Chairman of the board

Kelly Richards in the shop where he has worked for 40 years.

For 40 years, a man working in a small, dusty room in Garden City has been hand-crafting world-class surfboards.

“I’m lucky as hell to do what I love to make a living,” said Kelly Richards, owner of the Village Surf Shoppe and Perfection Surfboards. 

Richards still makes surfboards the old-fashioned way: by hand. His tools include a pencil, wooden templates, a caliper, a hand saw, an electric sander and a hand planer. 

“Every surfboard is different and it’s amazing how an eighth of an inch can change the whole board,” he said.

He starts with a foam “blank” in the shape of a surfboard.

“You try to match the blank up with the board that you’re building so you don’t have to work as hard, and you come out with a better board,” Richards said.

Richards crafts the blank in a 1,600-square-foot shaping bay connected to the surf shop. Once he’s finished, he takes the blank to a paint shop in a nearby industrial park off Business 17, where he airbrushes it with water-based paint and then lets it dry. 

“The water goes away and leaves the paint,” Richards said.

After several coats of paint, fiberglass and fins are added.

“A surfboard is like a good M&M. The foam is the soft, chocolate inside,” Richards said. “Then we put on the resin and the fiberglass that gives it the hard shell.”

It takes Richards about 10 hours spread out over a week to create a surfboard. He could finish quicker, but he has to wait for the paint to dry between coats.

Richards used to have to turn away surfers, especially young ones, who wanted to fix surfboards, or learn how to build them from him. 

Now he can’t find anybody that wants to do the work.

Richards was born in Arkansas and moved to the Murrells Inlet area when he was 10. He started repairing surfboards for Eric Eason, who was owner of the surf shoppe at the time, when he was 14. He was also a member of the shop’s surfing team.

He was so in love with surfing and the beach that when his family moved back to Arkansas when he was 15, he stayed.

“To me, the best thing about surfing is if you’ve had a bad day, you don’t have to put your boat in the water, you don’t have to crank up your dirt bike and make sure it’s running,” Richards said. “You just grab your board and go out there. When you come out of the water you’ve been cleansed.”
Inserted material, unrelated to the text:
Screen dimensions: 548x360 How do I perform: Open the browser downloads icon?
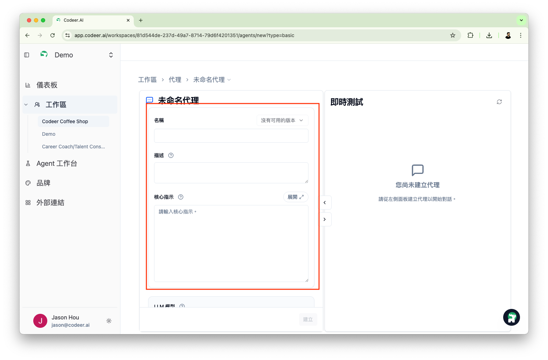[489, 35]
By 1981, Richards started building surfboards.

“There’s probably been more East Coast surfing titles won on my boards than any other board,” Richards said.

In 1988, Richards bought the shop from Eason. Brian Campbell later came on board as Richards’ partner.

Richards and his Perfection Surfboards staff used to build about 2,500 boards a year and sell them wholesale along the East Coast. The company was the third largest supplier of surfboards on the East Coast.

“It was a nightmare,” Richards said. “You don’t make much money and if an account burned you for one surfboard you had to build 10 or 15 to make up for what you lost.”

Richards now builds about eight boards a week, mostly through special orders.

If he’s in the shop when someone comes in to order a surfboard, he’ll walk them through the process and try to make sure they order the right one.

“The most important thing is getting the right surfboard made for your ability and your height and weight,” Richards said. “If you come in and buy the wrong board, you’re not going to learn.”

Some people have made up their mind and don’t take his advice, he added.

Perfection surfboards start around $525.

“It’s definitely the heart of the surf shop, but retail makes more money,” Richards said.

J. Wesley Hughes was 8 years old the first time his father brought him to the surf shop to buy one of Richards’ surfboards. 

“We called it the snow cone because it had every color of the rainbow in it,” Hughes said. “It was big and wide and I had it for a long time.”

He still buys surfboards from Richards, but now he brings his sons – Brian Matthew, 14, and Jesse James, 6, – with him. Hughes put Brian Matthew on a surfboard with him when he was about 4. Jesse James is just starting to learn the sport.

Richards also has two sons: Cam, a world champion surfer who uses his father’s boards; and Cole, who used to be a member of an Oakley sponsored-surfing team and now does marketing for the company. 

“Surfing has been very good to our whole family,” Richards said. 

Richards said he’ll keep building surfboards as long as kids keep returning to tell him how much they love their boards.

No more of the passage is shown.